Recuperamos hoy a un saxofonista que, a pesar de pasarse 50 años dando guerra, la mayoría de la gente no recuerda, o recuerda muy poco, Flip Phillips. El bueno de Flip, Joseph Edward Filipelli de nacimiento, trabajó en bandas como la de Benny Goodman, Red Norvo, o incluso con la de uno de los músicos de jazz más peculiares que en el mundo han sido, el trompetista Wingy Manone, al que faltaba el brazo derecho (llamándose Manone, parece cachondeo). El más importante de todos, sin embargo, fue su trabajo con Woody Hermann, donde formó parte del famoso First Herd, o “primera manada” del amigo Woody.
Flip fue un músico activisimo en el famoso “Jazz at the Philarmonic”, aquellos conciertos organizados por el empresario Norman Granz, que unían a músicos swing con músicos bop en una especie de grandes jam sessions. Aquí traemos uno de estos, el de septiembre del 47, en el Carnegie Hall de Nueva York. Siempre se asocia a Flip Phillips con este tema, “Perdido”, de Juan Tizol. A Flip le encantaban esas “batallas”, en las que los músicos se medían entre sí, y aquí está especialmente eléctrico, haciendo quizá la interpretación más recordada de toda su carrera. Os recordará un poco a su gran influencia, “Big” Ben Webster. Con 80 años, Flip todavía hacia estas cosas, pegándose con saxofonistas decadas más jóvenes.

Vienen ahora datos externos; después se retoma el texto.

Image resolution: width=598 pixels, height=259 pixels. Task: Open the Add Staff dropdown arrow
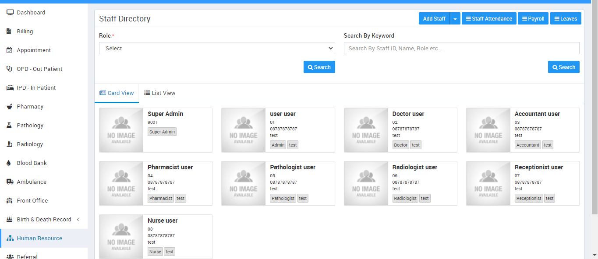(x=455, y=19)
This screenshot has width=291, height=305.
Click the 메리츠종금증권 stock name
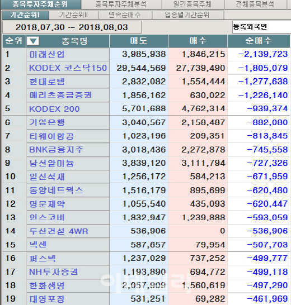click(60, 95)
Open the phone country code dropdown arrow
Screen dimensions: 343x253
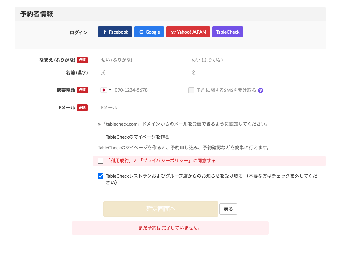(110, 90)
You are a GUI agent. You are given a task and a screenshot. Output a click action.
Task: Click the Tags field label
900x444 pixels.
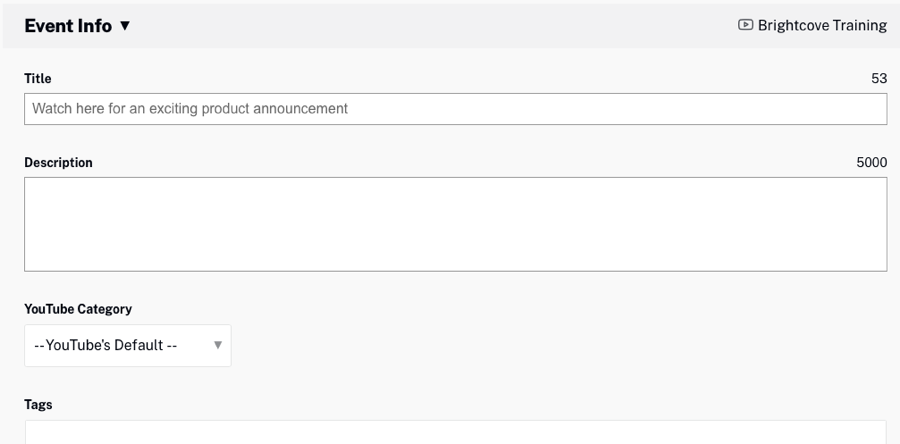click(38, 405)
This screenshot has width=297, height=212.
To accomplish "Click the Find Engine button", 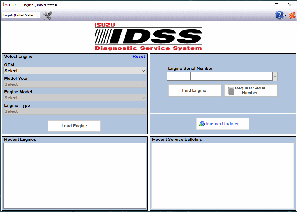I will pos(194,90).
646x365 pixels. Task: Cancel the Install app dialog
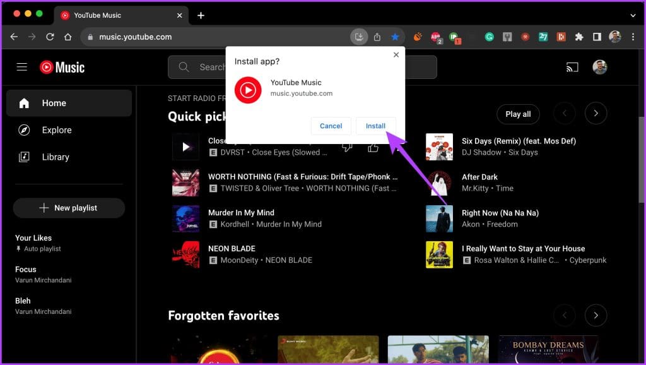click(331, 126)
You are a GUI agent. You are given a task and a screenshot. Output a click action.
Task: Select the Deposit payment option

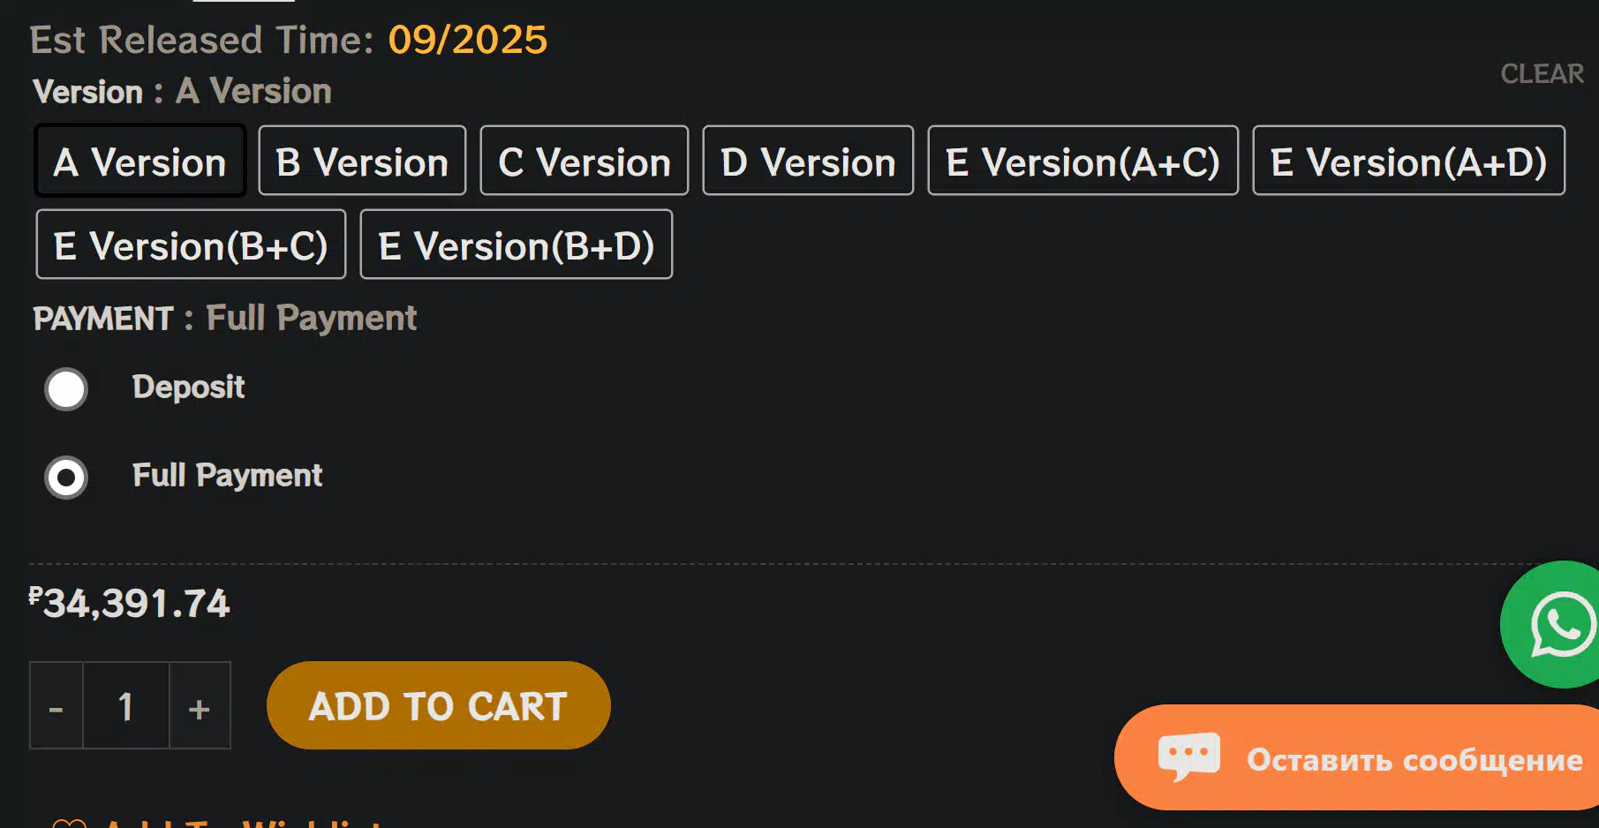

Para que no os volváis tarumba, os dejo el orden de los solos: empieza Flip, como no podía ser menos; sigue la trompeta de Howard McGhee, el eslabón perdido entre Roy Eldridge y Fats Navarro, otro olvidado de campanillas; después, otro saxo feroz, el de Illinois Jacquet (y no es un apodo, se llamaba así), definidor de esa escuela “texas tenor”, y que más adelante se atrevió también con...¡el fagot!; solo de piano a cargo del gran Hank Jones, más información sobre este monstruo en el blog de nuestra amiga Esther; y cierra la cosa el trombón de Bill Harris, otro de los buenos del rebaño de Hermann. Aunque no tengan solo, no me olvido del bajista, Ray Brown, y el batería, Jo Jones. Casi nadie al aparato.
16 minutos de puro espectáculo. Escuchar a la gente dar gritos. Da gusto.